_Work to complete_.
The line containing "The height and" marks the start. Restate it and every following line through the end of the records exactly, and nothing else, leaving out the pictures.

(Extracted data entries)
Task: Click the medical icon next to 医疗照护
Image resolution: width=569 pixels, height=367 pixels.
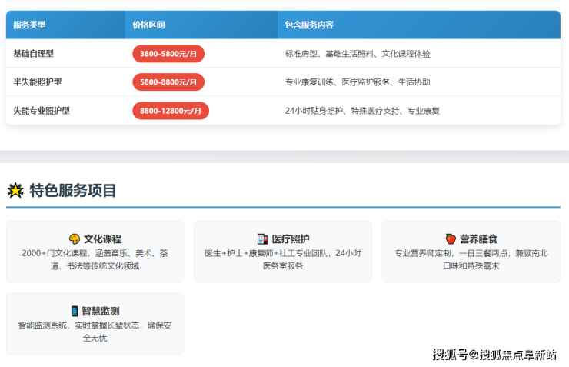Action: point(262,239)
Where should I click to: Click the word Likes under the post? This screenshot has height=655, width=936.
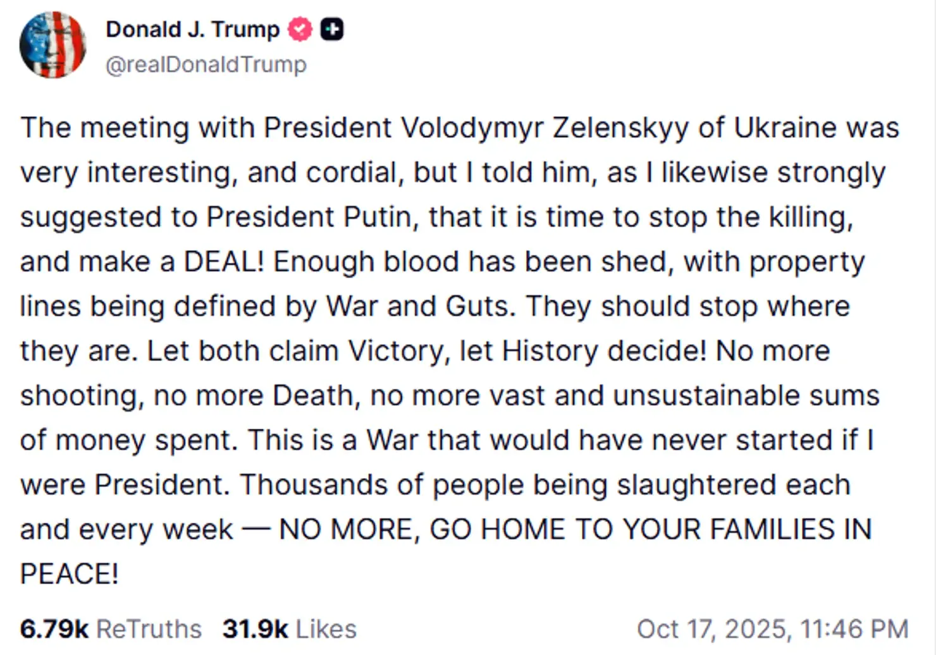click(x=326, y=629)
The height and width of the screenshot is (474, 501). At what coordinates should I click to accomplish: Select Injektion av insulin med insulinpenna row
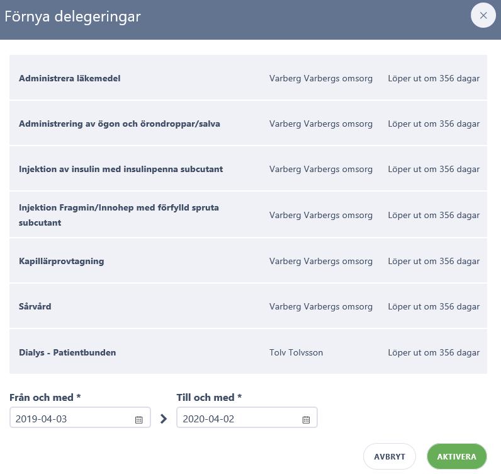pyautogui.click(x=248, y=169)
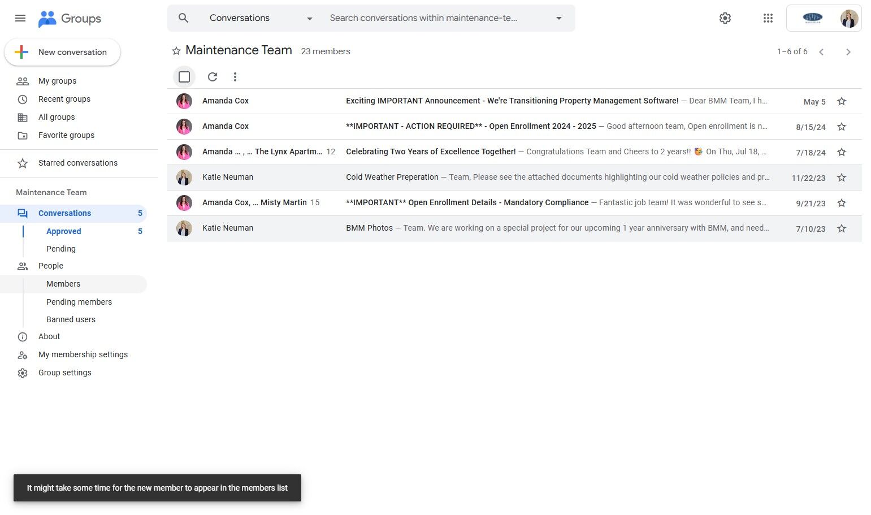
Task: Open the Pending conversations section
Action: 61,249
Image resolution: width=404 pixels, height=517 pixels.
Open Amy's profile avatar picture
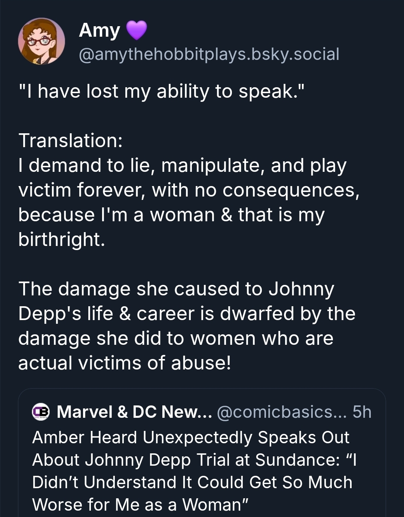tap(42, 41)
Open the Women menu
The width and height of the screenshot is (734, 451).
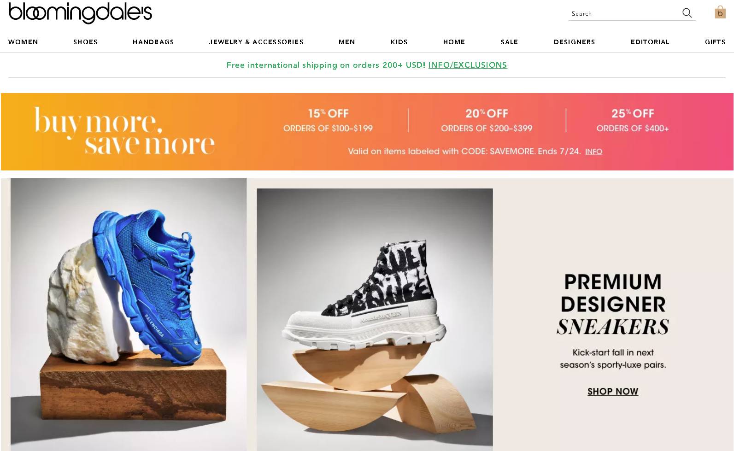pyautogui.click(x=23, y=42)
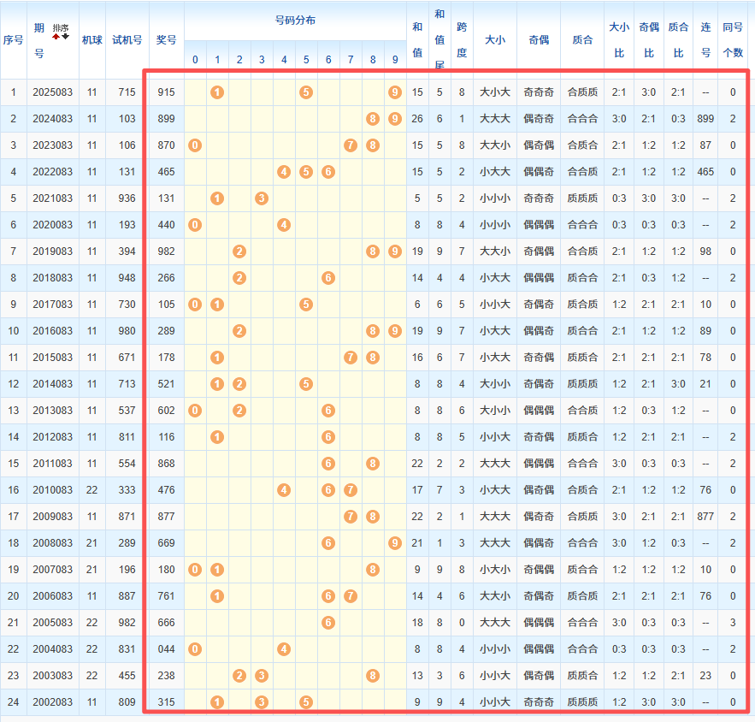
Task: Click the red ascending sort arrow
Action: [56, 37]
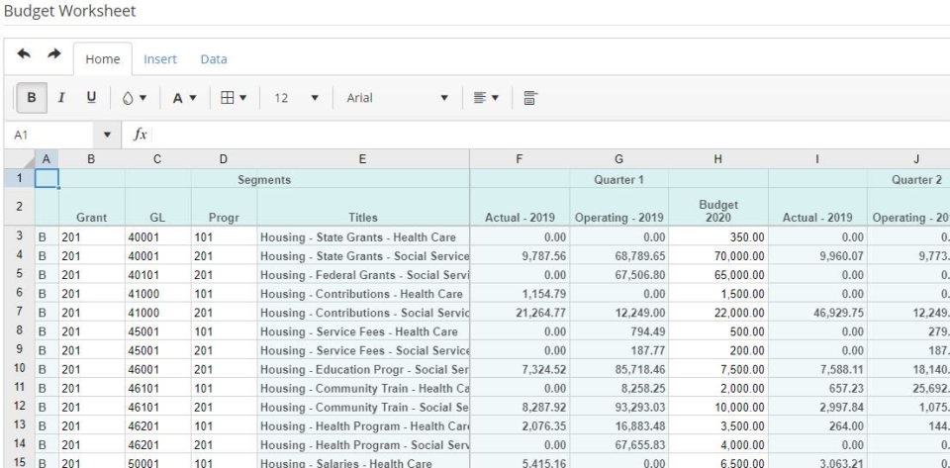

_Written answer_.
The height and width of the screenshot is (474, 501). At what coordinates should I click to accomplish: Select Injektion av insulin med insulinpenna row
pyautogui.click(x=248, y=169)
Task: Open the Pending conversations section
Action: 61,249
Image resolution: width=404 pixels, height=517 pixels.
Open Amy's profile avatar picture
tap(42, 41)
Open the Women menu
The width and height of the screenshot is (734, 451).
pyautogui.click(x=23, y=42)
Task: Click the red ascending sort arrow
Action: [56, 37]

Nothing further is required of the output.